An important finding from Table 3 is the notable emissions of relatively high concentrations (~mg/m3) of all eight 1H-perflouroalkanes (C1-C8) during the 810 °C injection experiment. These vPFAS are expected to be formed during the thermolysis of the PFCAs or PFSAs under both pyrolytic and oxidative conditions21–23, 43, 45, 47. The fluorocarbon concentrations increase with decreasing fluoroalkyl chain length, with fluoroform (CHF3) and pentafluoroethane (C2HF5) present at 810 °C, at concentrations of 7.5 and 9.0 mg/m3, respectively. 1H-perfluorooctane (C8HF17) and 1H-perfluoroheptane (C7HF15) concentrations were significantly lower (0.2 and 0.3 mg/m3, respectively), possibly indicating a mechanistic pathway of incremental α or β carbon removal. Tetrafluoroethylene (C2F4) concentrations are relatively low (~0.15 mg/m3), perhaps suggesting that a mechanism where C2F4 is formed48, 49 by β carbon scission, is less important under oxidative conditions.
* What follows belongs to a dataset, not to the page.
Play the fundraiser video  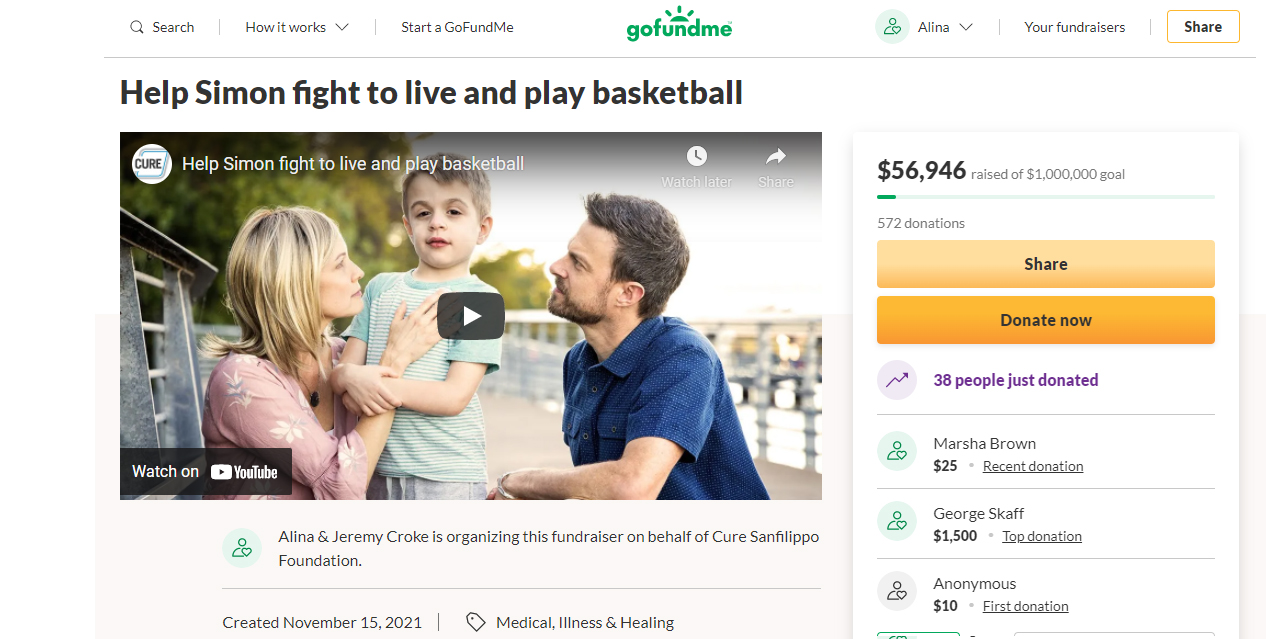pyautogui.click(x=471, y=316)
Note that similar results have been both experimentally and computationally derived under pyrolytic and oxidative conditions. Thermolysis often yields 1H-perfluorocarbons and 1-perfluoroalkenes with PFCAs21–23, 47, 50, 51, with PFSAs forming the same compounds52 as well as perfluorocarbons47, 53. Computational studies predict similar products43–46, 48 using various computational methods. All the referenced models have a lactone or sulfone intermediate with HF elimination as the first step to the loss of the functional group. After the removal of the functional group, the steps to formations of non-polar intermediates, including the breaking of carbon-carbon and carbon-fluorine bonds, are all relatively low energy steps. These steps involve unimolecular decomposition, hydrofluorination, hydrolysis, and fragmentation of the alkyl chain. A prominent and potentially important intermediate are acyl fluorides since these can readily be hydrolyzed to carboxylic acids, as suspected in this study. Altarawneh43 examined the temperature sensitivity of PFBS destruction from 500 to 2000 K and indicated that PFBS is destroyed at low temperatures but can create fluorinated PICs at temperatures up to 1127 °C. These studies examined different conditions than the present study, but still the similarities are remarkable, and provide further support that high DEs are not necessarily indicative of the absence of PICs.
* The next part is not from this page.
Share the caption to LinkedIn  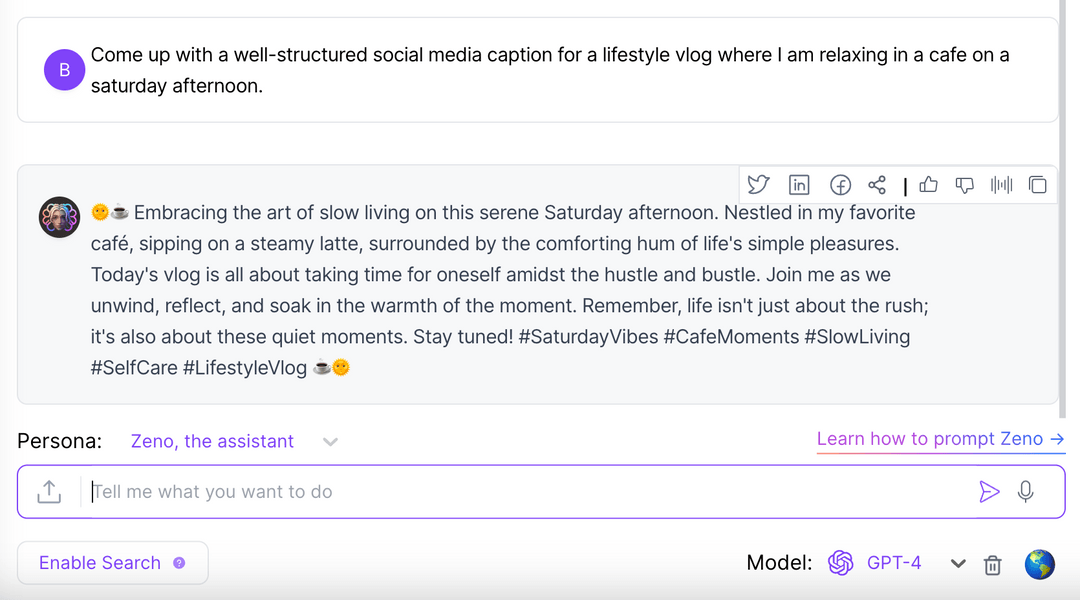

HF concentrations presented in Table 3 were not validated because no accompanying CEM measurement was available. Subsequent attempts at Method 320 validation were unsuccessful due to poor HF transport efficiencies and subsequent poor calibration gas recoveries. Additionally, the measured HF concentrations were typically observed to rise throughout the duration of an experiment indicating the HF was not yet at equilibrium with the reactive surfaces of the furnace. The HF values are included for perspective to indicate approximate HF concentrations based on the amounts of AFFF introduced. Note that NO values decrease with decreasing AFFF injection temperatures. This behavior is not fully understood but may be related to selective non-catalytic reduction (SNCR) technologies used for the control of nitrogen oxides54–56. SNCR decreases NO concentrations in combustion effluents by reactions with added ammonia, ammonia derivatives, or urea to the combustion gases at temperatures between 700 to 1000 °C. AFFF is known to contain percent levels of amines, sulfonamides, and amides, and these may be acting to reduce the NO concentrations as the AFFF injection temperatures fall below 1000 °C. Efforts to improve confidence in FTIR measurements including HF and NO are ongoing.
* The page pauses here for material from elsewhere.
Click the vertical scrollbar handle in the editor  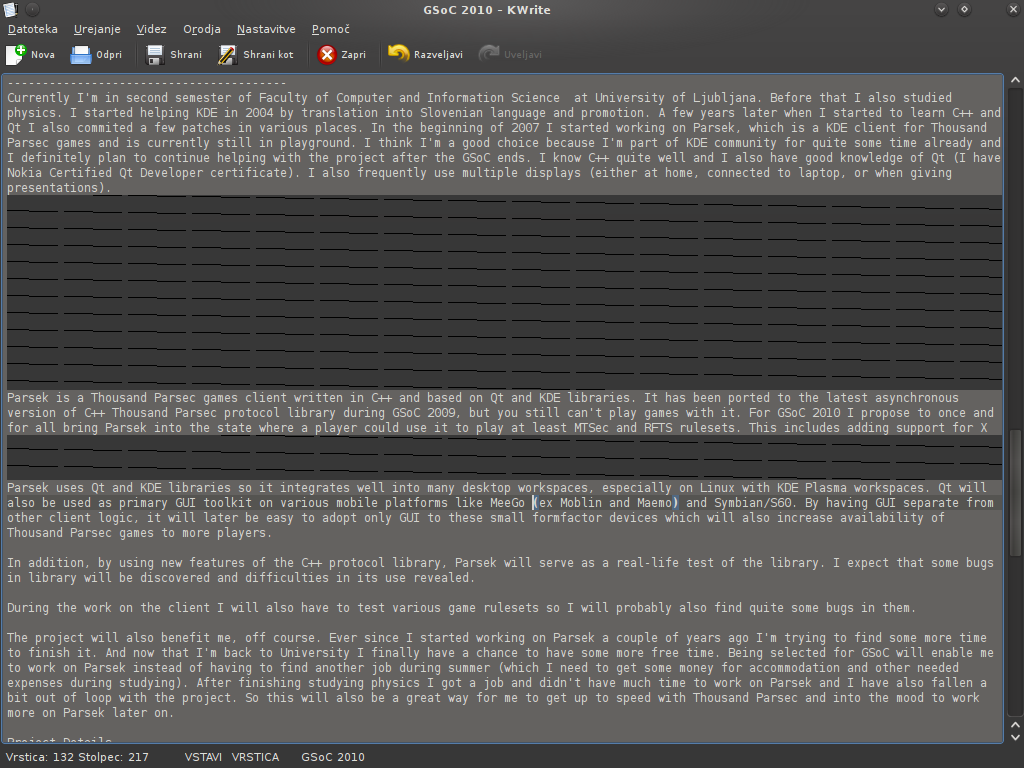point(1015,492)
Nontargeted PFAS emissions
Additional mass spectra analysis of the OTM-45 extracts revealed there were up to 92 features that indicated the presence of different semivolatile polar PFAS. Figure 2 presents the sum of the peak areas for these 92 fluorinated species for the six combustion experiments and the PBT. Where the peak area of a feature was very low, an arbitrary value was given to the peak to allow for statistical analysis by the software. This artificially makes the peak areas for fluorinated features in the blanks and some low detection samples higher than what they may actually be. Figure 2 does not correct for this, and again near blank levels may indicate the nontargeted peak areas are below detection limits. Figure 2 presents separate analysis for four OTM-45 sample fractions: front half (filter and probe rinse), back half (XAD-2 sorbent), impinger solutions, and a second volume of XAD-2 sorbent, used for these experiments, to quantify the potential for sample breakthrough. The NTA peak areas in Figure 2 are separated between those corresponding to 36 targeted PFAS (lightly shaded), and 56 nontargeted (unidentified) PFAS found. The tentative formulas and chemical names for the nontargeted PFAS are listed in Table S5. These formulas and names are based on the MS1 molecular ion, the software occasionally picked compounds that do not contain fluorine. The MS2 spectra did show PFAS-like features and are included in Table S5. The 36 targeted PFAS are part of the other OTM-45 targeted list of PFAS shown in Table S2, and Figure 2 shows how much the total PFAS present are made up of these targeted compounds. It is apparent many of the compounds sampled during these experiments are not found in the OTM-45 list. As the temperature decreases the peak area of the OTM-45 fractions shifts from the back half XAD having the most area to the front half, or filter, fraction having the most area at 810 °C. This is due to the large increase of sulfonates in the emissions, see Table 1, that preferentially adsorbed on the filter, and to a lesser extent an increase of PFCAs on the filter too.
Figure 2:

The sums of the peak areas of fluorinated features observed with nontargeted analyses of the OTM-45 extracts. Each fraction of the sampling train is shown for each temperature. The darkened portion of each bar is the sum of the targeted compounds’ peak areas, included to show how well the targeted list covers the observed PFAS.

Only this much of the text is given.